Collected data:
────────

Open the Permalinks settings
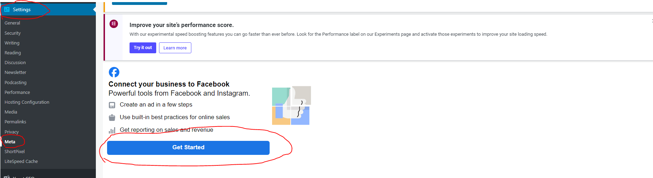This screenshot has width=653, height=178. (x=15, y=122)
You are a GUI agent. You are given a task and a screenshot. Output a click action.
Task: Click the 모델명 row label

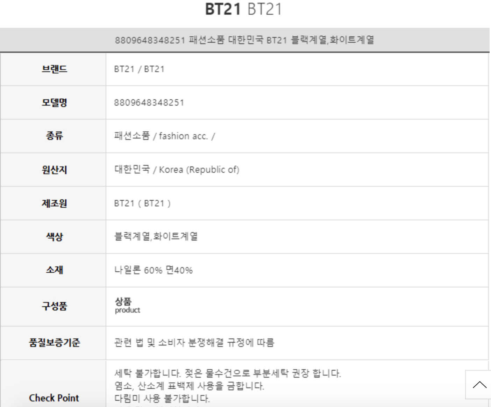tap(54, 102)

────────

TASK DETAILS: Reproduce the entries above exactly, without images.

SOLUTION TO THIS EXERCISE:
Open the Permalinks settings
This screenshot has width=653, height=178. (x=15, y=122)
You are a GUI agent. You are given a task and a screenshot. Output a click action.
Task: Click the 모델명 row label

tap(54, 102)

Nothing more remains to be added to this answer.